Durant les 6 épisodes truffés de flashbacks, Judith Godrèche se livre à travers son personnage sans juger ou condamner. À l’ère post #MeToo, la série prend la forme d’un travail d’exorcisation, une tentative de raconter ce qui n’avait jamais été avoué, et de comprendre pour avancer. Comprendre aussi ses parents qui n’ont pas su imposer des limites. Judith Godrèche demande tour à tour à son père, puis à sa mère: «Pourquoi m’as tu laissée partir avec un homme de 40 ans?». Et pourquoi, à l’époque, personne n’a sourcillé face à cette relation, comme si tout était parfaitement normal? L’actrice libère ses vieux démons face caméra, les affiche aux yeux du monde pour faire table rase du passé.

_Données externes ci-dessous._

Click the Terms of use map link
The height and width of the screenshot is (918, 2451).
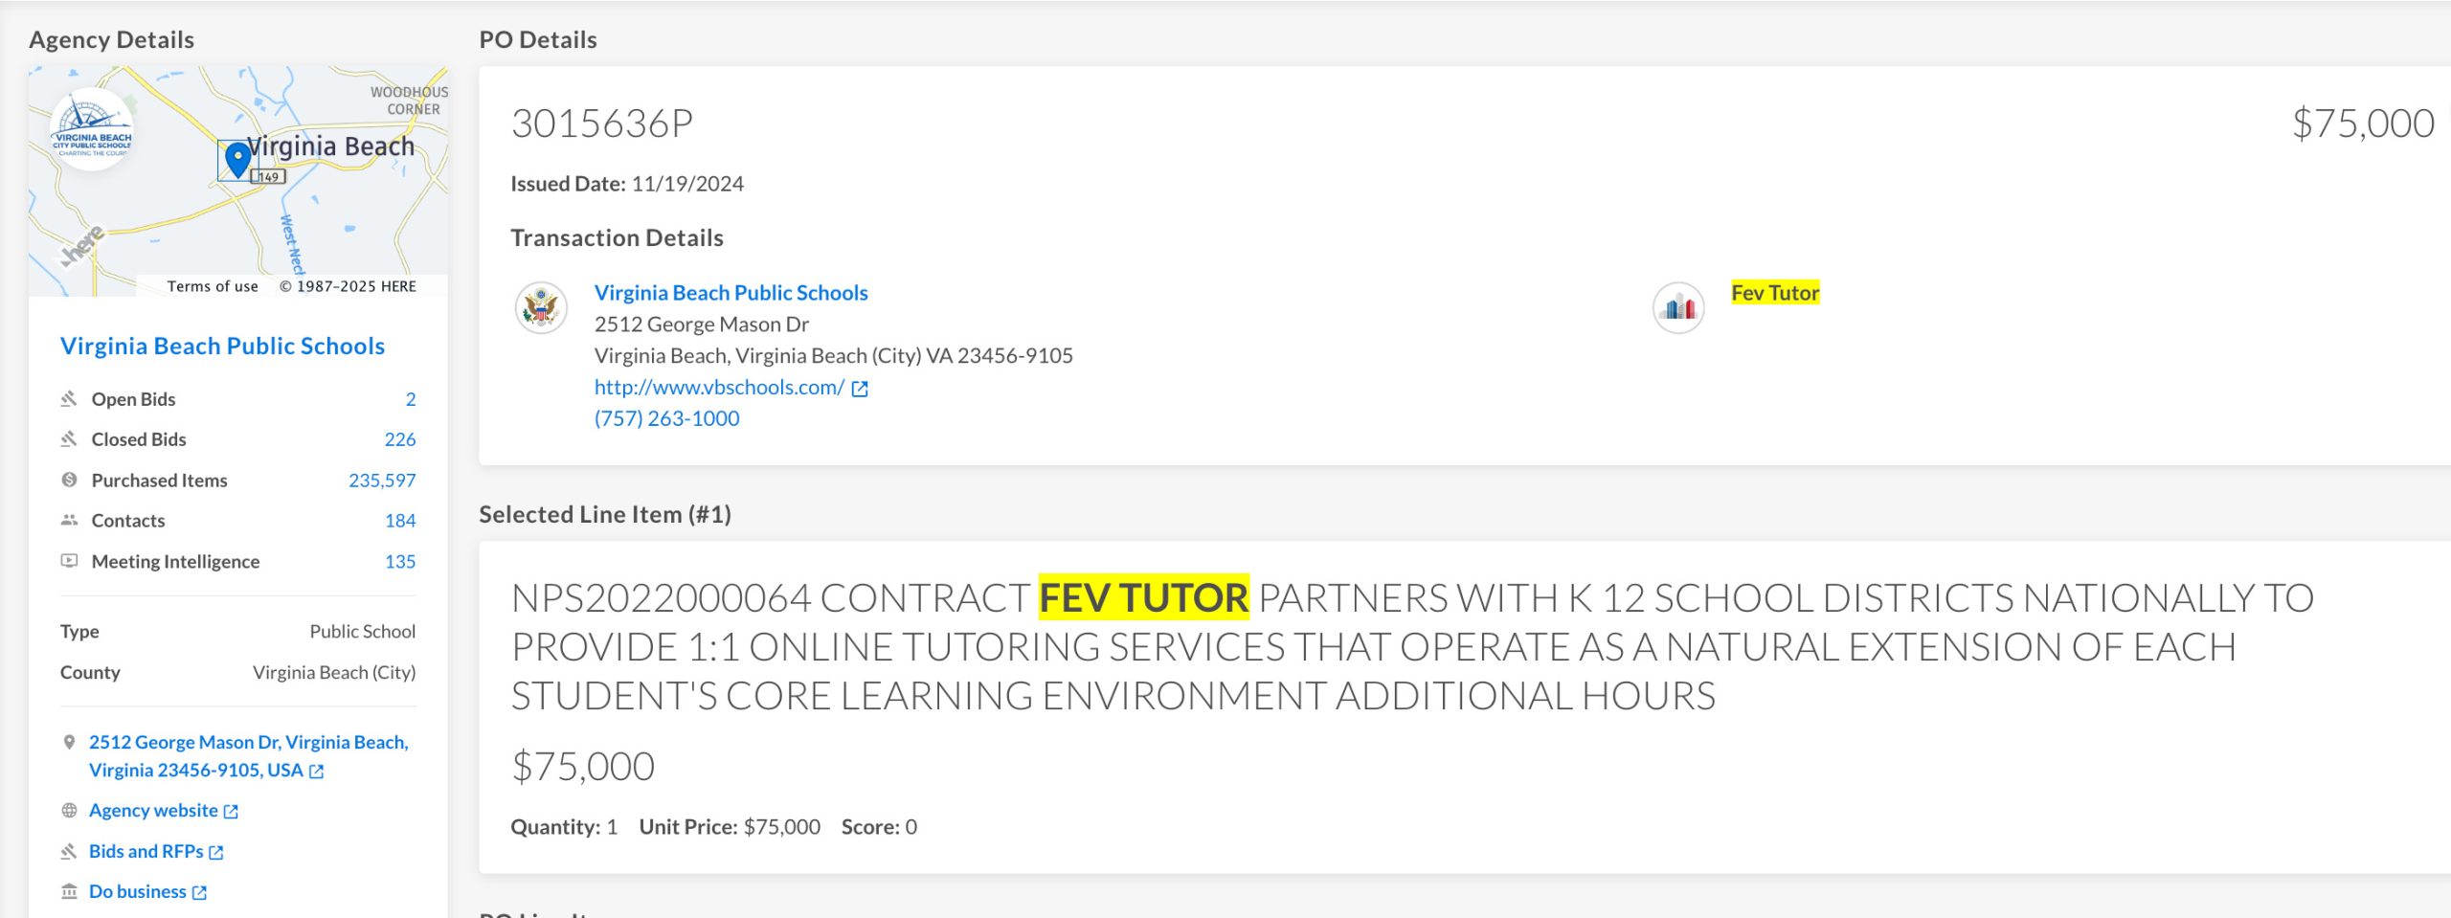tap(213, 286)
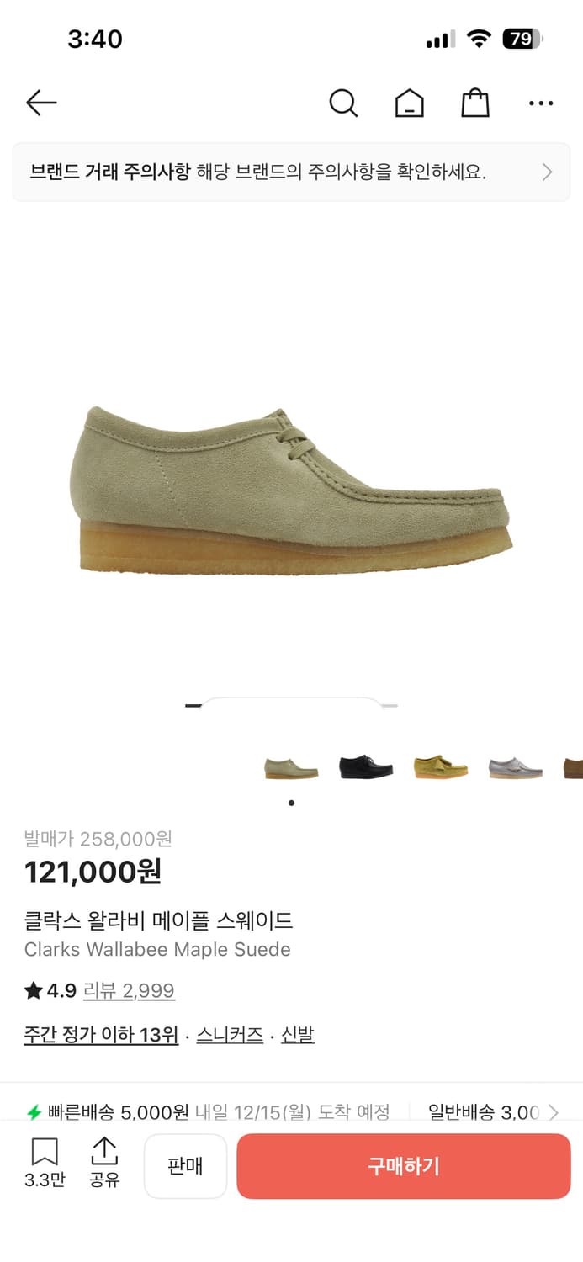Select the grey Wallabee thumbnail
Screen dimensions: 583x1262
(516, 767)
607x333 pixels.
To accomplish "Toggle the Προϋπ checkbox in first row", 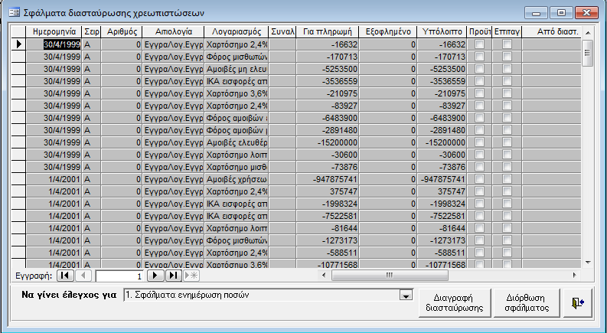I will pyautogui.click(x=479, y=45).
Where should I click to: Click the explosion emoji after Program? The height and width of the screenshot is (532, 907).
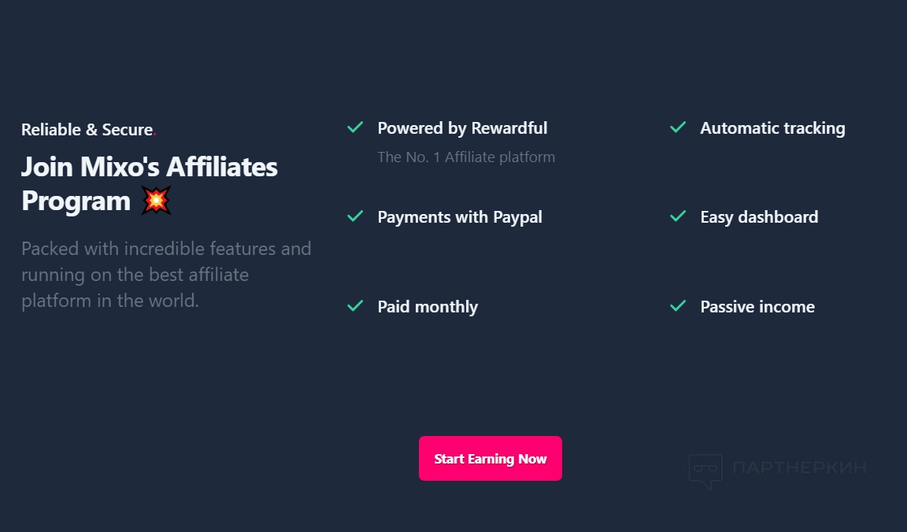tap(156, 201)

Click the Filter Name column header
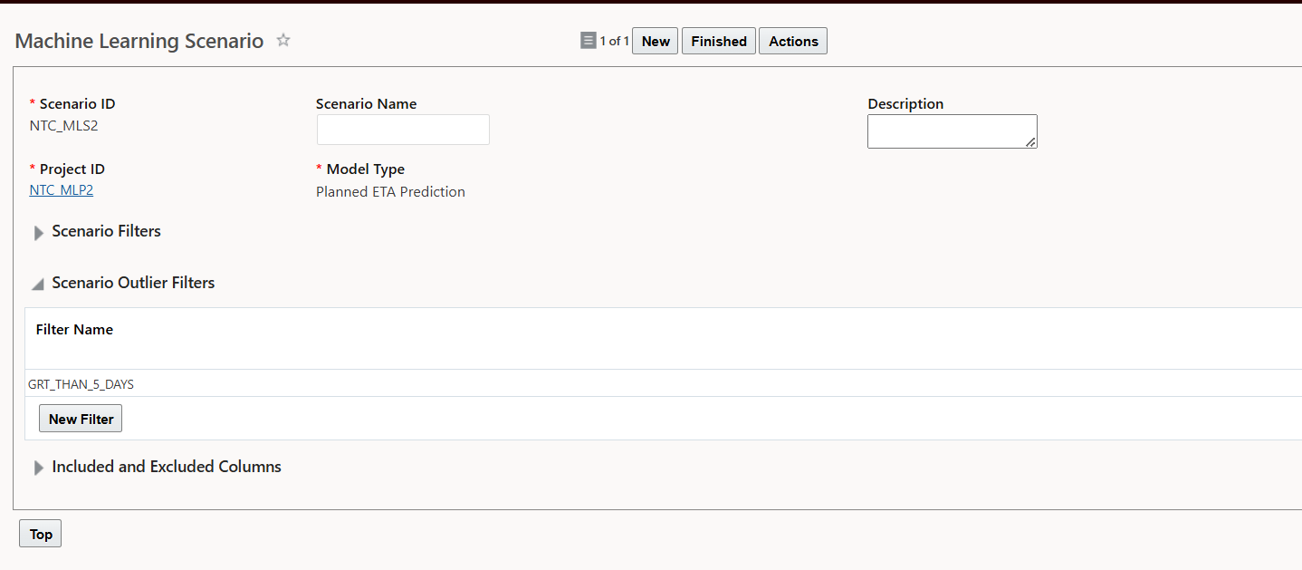tap(74, 330)
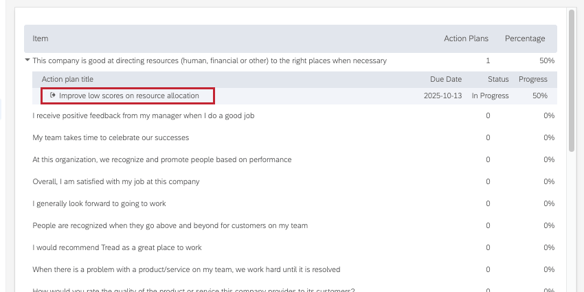This screenshot has height=292, width=584.
Task: Select the product/service problem resolved item
Action: [x=186, y=269]
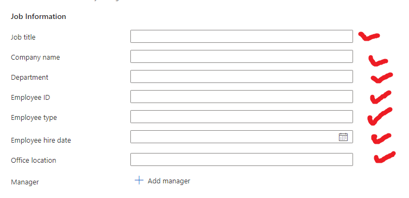Focus the Company name text box

pyautogui.click(x=242, y=56)
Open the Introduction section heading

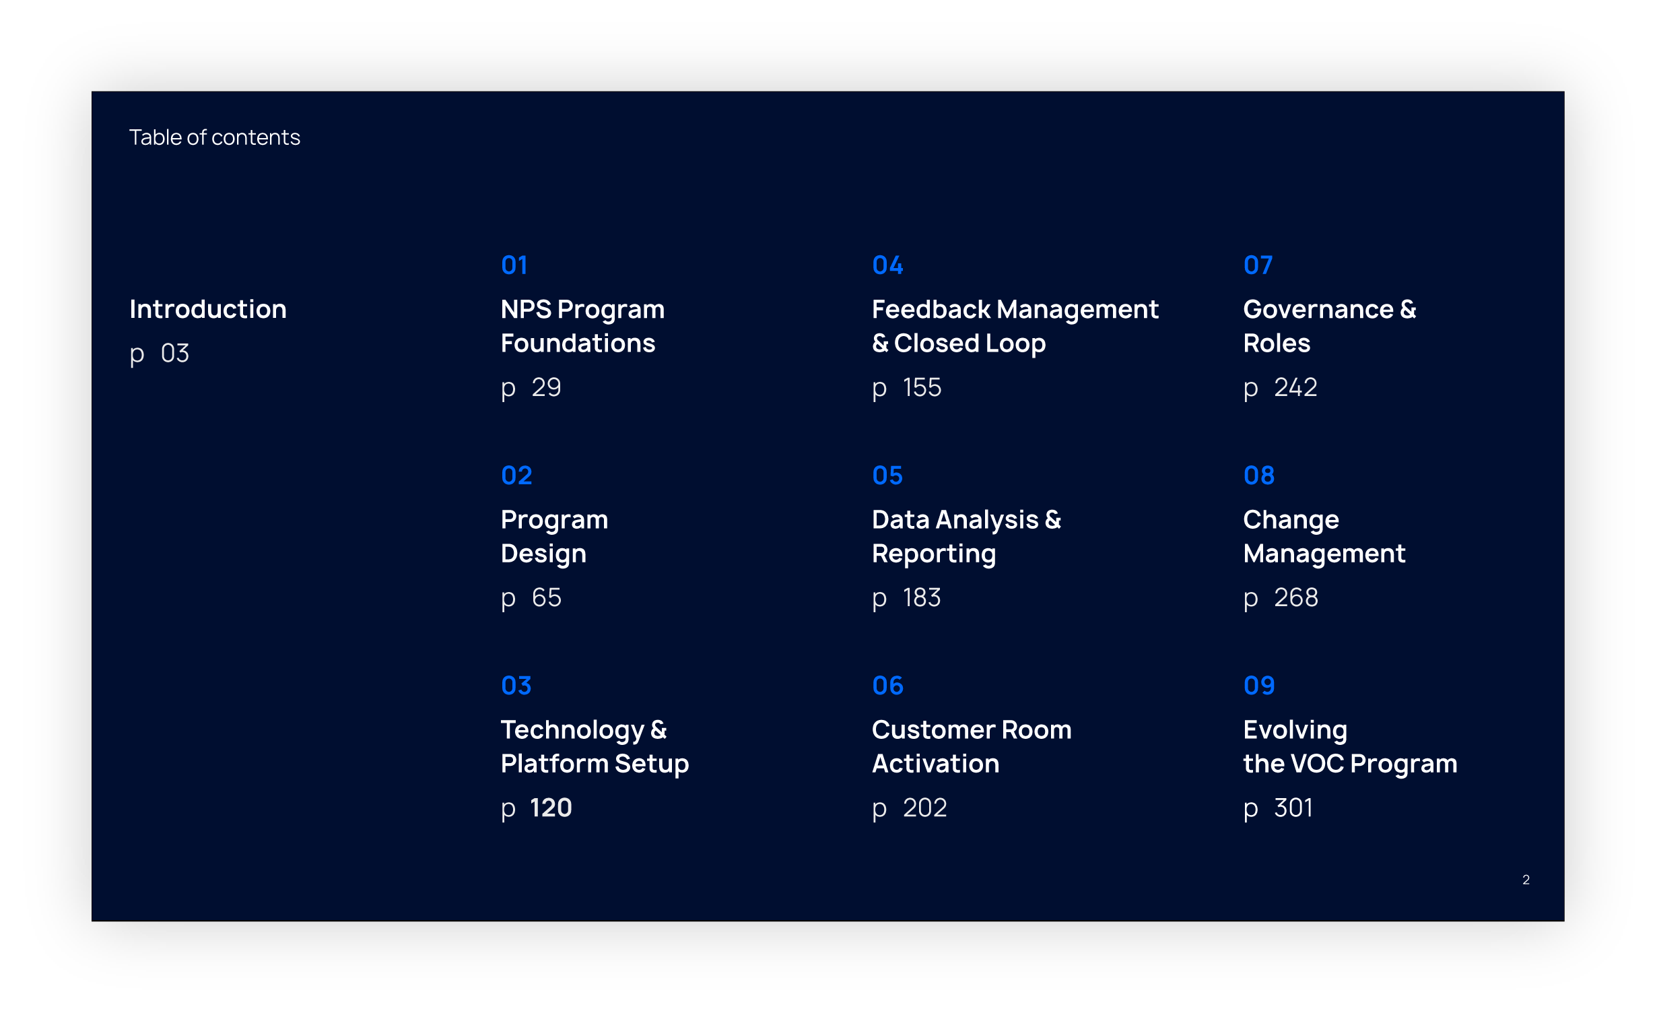point(208,309)
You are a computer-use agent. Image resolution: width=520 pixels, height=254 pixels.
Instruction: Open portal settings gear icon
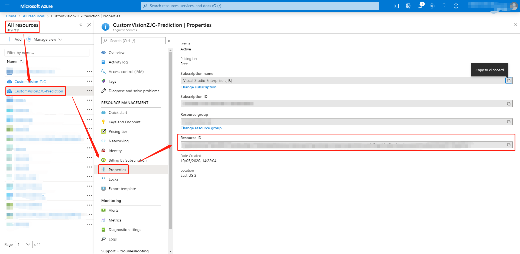(432, 6)
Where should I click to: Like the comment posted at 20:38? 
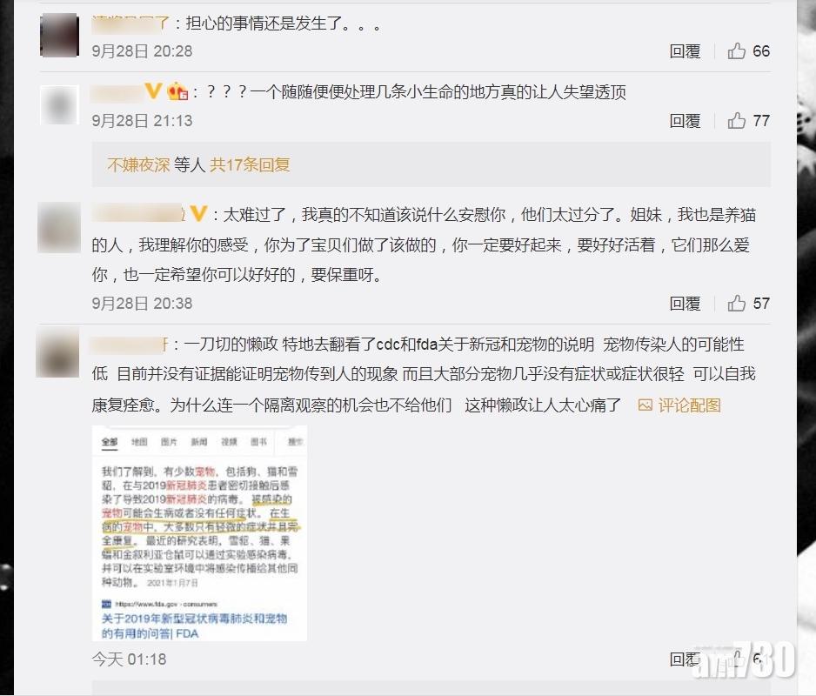click(736, 304)
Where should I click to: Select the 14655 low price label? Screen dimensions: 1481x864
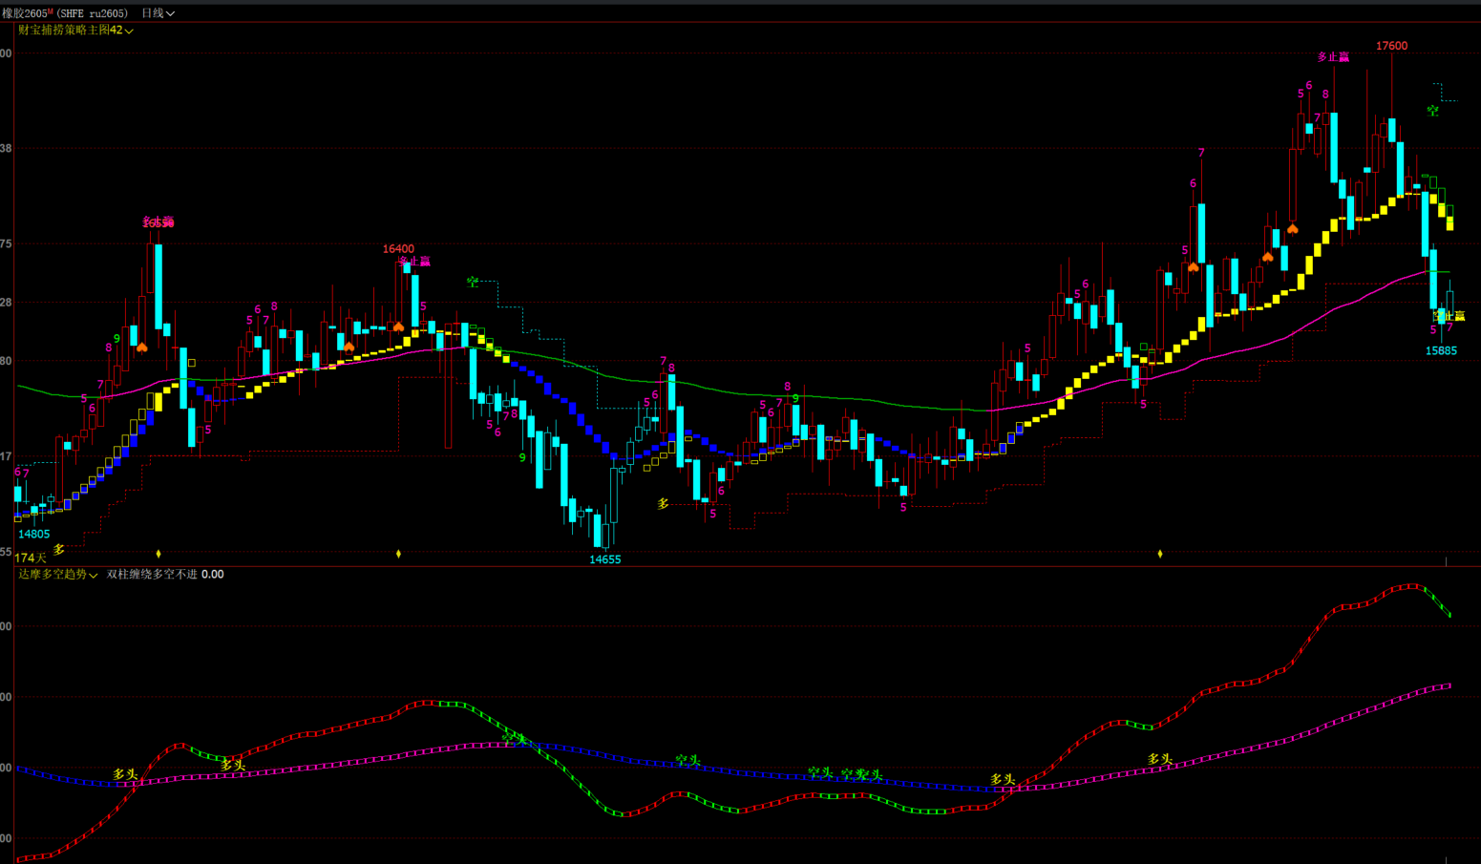click(x=604, y=559)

On laissera à Judith Godrèche son talent pour l’autodérision où elle se joue d’elle-même et de l’hypocrisie du monde du 7ᵉ art. Même pas peur d’enfiler un costume de hamster pour chanter «99 Luftballons». À la fois attachante et agaçante, Judith Godrèche reste fidèle à elle-même avec ses airs innocents et maniérés qu’on lui connaît si bien. La comédienne fait du Judith Godrèche pour et par Judith Godrèche, invitant même sa fille à interpréter son propre rôle. Les fans apprécieront, les autres se lasseront peut-être.
3/5 ★
«Icon of French Cinema» est à découvrir à partir du 21 décembre sur arte.tv, et dès le 28 décembre sur Arte.
Bande-annonce d’«Icon of French Cinema»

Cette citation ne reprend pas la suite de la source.